All of the possibilities are equally crazy.
Under the status quo, the children of undocumented immigrants are conferred citizenship by the Fourteenth Amendment. If you believe this is bad, and that we should be willing to tolerate a permanent, minority underclass of stateless noncitizens, you can address it in three ways: by changing the Constitution, by stepping up enforcement so dramatically so that all unauthorized immigrants are expelled before they give birth, or by getting courts to reinterpret the Constitution as it is currently written.
In general, the Republicans who want to change the subject from birthright citizenship to literally anything else pay lip service to the issue. But they insist, for better or worse, that citizenship is a constitutional right of the children of immigrants, and that the Constitution is not going to change. Marco Rubio and Jeb Bush are in this category.

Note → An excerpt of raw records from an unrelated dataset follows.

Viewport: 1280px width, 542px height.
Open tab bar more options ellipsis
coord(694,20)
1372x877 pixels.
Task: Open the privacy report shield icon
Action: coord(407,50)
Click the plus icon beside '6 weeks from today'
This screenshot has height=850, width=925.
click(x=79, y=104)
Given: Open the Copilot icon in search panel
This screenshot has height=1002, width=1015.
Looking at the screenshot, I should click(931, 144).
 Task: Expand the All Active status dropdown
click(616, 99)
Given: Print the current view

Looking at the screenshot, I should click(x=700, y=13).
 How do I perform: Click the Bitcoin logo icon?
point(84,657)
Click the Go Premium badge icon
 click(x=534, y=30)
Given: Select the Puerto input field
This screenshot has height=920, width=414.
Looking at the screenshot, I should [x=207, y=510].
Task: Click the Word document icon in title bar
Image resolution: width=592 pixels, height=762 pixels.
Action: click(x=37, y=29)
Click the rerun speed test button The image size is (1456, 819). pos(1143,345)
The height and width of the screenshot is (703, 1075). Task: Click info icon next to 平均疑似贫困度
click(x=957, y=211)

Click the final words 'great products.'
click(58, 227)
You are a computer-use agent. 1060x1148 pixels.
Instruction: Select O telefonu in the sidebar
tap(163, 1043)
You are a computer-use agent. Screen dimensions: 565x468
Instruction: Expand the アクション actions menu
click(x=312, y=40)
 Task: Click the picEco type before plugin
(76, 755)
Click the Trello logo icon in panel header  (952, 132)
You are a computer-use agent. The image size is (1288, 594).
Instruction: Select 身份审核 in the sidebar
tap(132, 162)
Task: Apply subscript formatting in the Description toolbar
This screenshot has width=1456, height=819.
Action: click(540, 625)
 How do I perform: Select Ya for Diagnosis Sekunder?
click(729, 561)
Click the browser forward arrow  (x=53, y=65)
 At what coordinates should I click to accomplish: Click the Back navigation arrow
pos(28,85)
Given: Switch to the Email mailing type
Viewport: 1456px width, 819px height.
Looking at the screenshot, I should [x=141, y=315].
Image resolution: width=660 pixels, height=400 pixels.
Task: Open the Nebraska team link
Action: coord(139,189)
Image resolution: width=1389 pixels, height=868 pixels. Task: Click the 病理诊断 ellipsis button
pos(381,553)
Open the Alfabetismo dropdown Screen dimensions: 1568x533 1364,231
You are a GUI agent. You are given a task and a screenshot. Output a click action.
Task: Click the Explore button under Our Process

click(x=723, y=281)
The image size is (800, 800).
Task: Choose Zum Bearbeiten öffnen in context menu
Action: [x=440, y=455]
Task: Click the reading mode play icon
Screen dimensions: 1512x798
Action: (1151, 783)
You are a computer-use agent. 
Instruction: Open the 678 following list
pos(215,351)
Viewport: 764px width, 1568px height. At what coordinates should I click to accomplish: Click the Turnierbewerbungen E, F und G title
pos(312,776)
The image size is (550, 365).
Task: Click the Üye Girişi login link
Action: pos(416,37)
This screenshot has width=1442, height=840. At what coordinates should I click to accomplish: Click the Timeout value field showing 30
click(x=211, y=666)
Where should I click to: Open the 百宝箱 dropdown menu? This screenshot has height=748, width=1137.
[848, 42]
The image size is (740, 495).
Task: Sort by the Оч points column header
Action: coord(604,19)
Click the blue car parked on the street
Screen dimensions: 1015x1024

Both intimate that they oppose automatic citizenship for the children of people without any documentation who are trying to game the Fourteenth Amendment, but argue that the right is enshrined, and it isn’t going away. [...]
These views are so extreme that they're often dismissed as harmless campaign trail pandering. Since the Constitution isn’t going to be amended anytime soon, at least not for this purpose, most reporters don't take the anti-birthright frenzy as much more than a garden variety Republican primary spectacle. That’s a big error. GOP candidates are telling us how they would use levers at their disposal to antagonize immigrants, and we should be listening.
We're going to find out this fall just how dangerous that rhetoric has become.